## START Working data

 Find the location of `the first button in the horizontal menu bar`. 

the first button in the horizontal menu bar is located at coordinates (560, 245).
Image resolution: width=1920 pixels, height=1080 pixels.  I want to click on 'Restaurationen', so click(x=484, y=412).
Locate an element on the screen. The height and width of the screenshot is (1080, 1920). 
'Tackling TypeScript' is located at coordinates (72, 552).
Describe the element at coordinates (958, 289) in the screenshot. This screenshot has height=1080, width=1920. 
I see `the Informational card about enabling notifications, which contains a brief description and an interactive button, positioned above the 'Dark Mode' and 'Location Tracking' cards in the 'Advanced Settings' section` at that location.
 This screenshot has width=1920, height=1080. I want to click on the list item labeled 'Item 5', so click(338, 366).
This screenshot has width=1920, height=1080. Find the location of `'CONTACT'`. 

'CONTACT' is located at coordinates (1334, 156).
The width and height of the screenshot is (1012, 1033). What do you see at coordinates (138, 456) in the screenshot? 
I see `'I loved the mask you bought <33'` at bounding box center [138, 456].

## END Working data

## Problem
Rewrite the records above, replacing every "Find the location of" with "Give the position of" and keeping everything else the same.

## Exercise solution
 Give the position of `the first button in the horizontal menu bar`. 

the first button in the horizontal menu bar is located at coordinates (560, 245).
Image resolution: width=1920 pixels, height=1080 pixels.  I want to click on 'Restaurationen', so click(x=484, y=412).
Locate an element on the screen. The height and width of the screenshot is (1080, 1920). 
'Tackling TypeScript' is located at coordinates (72, 552).
Describe the element at coordinates (958, 289) in the screenshot. This screenshot has height=1080, width=1920. 
I see `the Informational card about enabling notifications, which contains a brief description and an interactive button, positioned above the 'Dark Mode' and 'Location Tracking' cards in the 'Advanced Settings' section` at that location.
 This screenshot has width=1920, height=1080. I want to click on the list item labeled 'Item 5', so click(338, 366).
This screenshot has width=1920, height=1080. Give the position of `'CONTACT'`. 

'CONTACT' is located at coordinates (1334, 156).
The width and height of the screenshot is (1012, 1033). What do you see at coordinates (138, 456) in the screenshot? 
I see `'I loved the mask you bought <33'` at bounding box center [138, 456].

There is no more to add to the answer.